StudentSpace is one of several specialized real estate agencies, including The Next Step Realty and MyGradPad in New York City, popping up in major cities to help graduate students find apartments. These companies aim to make the rental process more student-friendly than traditional real estate companies by spending time with students face to face or via phone or Skype to determine their requirements and spelling out what students need to do to be qualified renters. Such companies also know which buildings and neighborhoods around each school are best suited for students.

"We know the popular buildings and we know the hidden gems," says Tyler Roth, president of StudentSpace. Often, he says, traditional brokers take students to neighborhoods that "just don't make sense," because they aren't near any form of public transportation that can get them to school.

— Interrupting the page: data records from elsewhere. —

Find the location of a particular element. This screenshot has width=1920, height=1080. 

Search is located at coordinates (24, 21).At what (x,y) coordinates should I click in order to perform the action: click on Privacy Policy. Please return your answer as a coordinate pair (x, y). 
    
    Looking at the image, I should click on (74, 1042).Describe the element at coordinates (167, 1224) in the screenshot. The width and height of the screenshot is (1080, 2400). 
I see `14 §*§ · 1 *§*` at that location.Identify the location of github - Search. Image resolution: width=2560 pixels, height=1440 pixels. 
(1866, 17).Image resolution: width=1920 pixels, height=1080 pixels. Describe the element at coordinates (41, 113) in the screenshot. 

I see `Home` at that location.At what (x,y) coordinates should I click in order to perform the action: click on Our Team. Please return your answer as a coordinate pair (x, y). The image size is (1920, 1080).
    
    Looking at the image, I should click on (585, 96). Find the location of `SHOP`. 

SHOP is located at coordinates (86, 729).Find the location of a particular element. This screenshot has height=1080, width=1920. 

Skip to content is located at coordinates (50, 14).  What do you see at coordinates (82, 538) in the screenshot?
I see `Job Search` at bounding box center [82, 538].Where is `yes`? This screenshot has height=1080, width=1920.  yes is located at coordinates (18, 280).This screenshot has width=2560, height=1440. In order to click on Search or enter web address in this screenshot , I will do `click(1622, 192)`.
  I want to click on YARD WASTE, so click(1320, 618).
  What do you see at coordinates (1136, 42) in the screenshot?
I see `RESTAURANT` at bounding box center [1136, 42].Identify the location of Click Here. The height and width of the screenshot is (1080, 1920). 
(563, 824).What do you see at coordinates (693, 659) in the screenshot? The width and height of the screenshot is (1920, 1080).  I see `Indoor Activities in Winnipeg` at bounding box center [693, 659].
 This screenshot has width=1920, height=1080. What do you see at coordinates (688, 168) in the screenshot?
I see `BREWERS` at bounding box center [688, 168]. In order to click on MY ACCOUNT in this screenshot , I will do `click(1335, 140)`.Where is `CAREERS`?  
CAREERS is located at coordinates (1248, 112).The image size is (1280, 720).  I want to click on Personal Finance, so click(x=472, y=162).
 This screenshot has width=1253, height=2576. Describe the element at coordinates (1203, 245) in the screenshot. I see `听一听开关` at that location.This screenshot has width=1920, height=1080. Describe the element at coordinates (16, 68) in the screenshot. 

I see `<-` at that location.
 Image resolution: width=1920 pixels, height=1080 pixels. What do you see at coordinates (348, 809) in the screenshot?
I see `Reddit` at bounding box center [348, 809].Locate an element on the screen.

Working exclusively with students has also helped StudentSpace tailor their real estate guidance. Brokers use their in-depth knowledge of the student experience to help make the real estate hunt as smooth as possible.

"We often recommend students live near school the first year," says Roth. "Once they get the lay of the land and learn public transportation, they often want to live a little further out. We also get a lot of couples who don't necessarily want to be in the buildings where many of the other grad students are."

The brokerage fees are more student-friendly, too: StudentSpace agents earn their fees from the landlords or property managers once a lease is signed so the client doesn't pay anything. Clients who find rentals through MyGradPad or Next Step pay brokerage fees of about 12 percent of the annual rent instead of the typical 15 percent for New York City.

Such agencies also aim to help students avoid the uncertainty that finding an apartment via the Web, on such sites as Craigslist, can bring, including finding that the listing you want is already rented or a scam.

Blair Brandt, co-founder of The Next Step Realty, says that his clients also have improved credibility in the eyes of landlords, who tend to lump grad students in with party-prone undergrads and consider them a rental risk. His agency has worked to reverse that thinking. Now, the building owners Brandt works with have relaxed their concerns based on the many good tenants he and his colleagues have brought in.

As a grad student who uses such companies, "You are benefitting from the qualifications of people who came before you," Brandt says.

And if you're not going to school in Chicago or Manhattan, take heart. Next Step plans to open offices in Boston, Chicago and San Francisco this year. MyGradPad in Manhattan is laying plans to branch out into the Boston, Dallas, Miami and Hoboken, N.J., markets.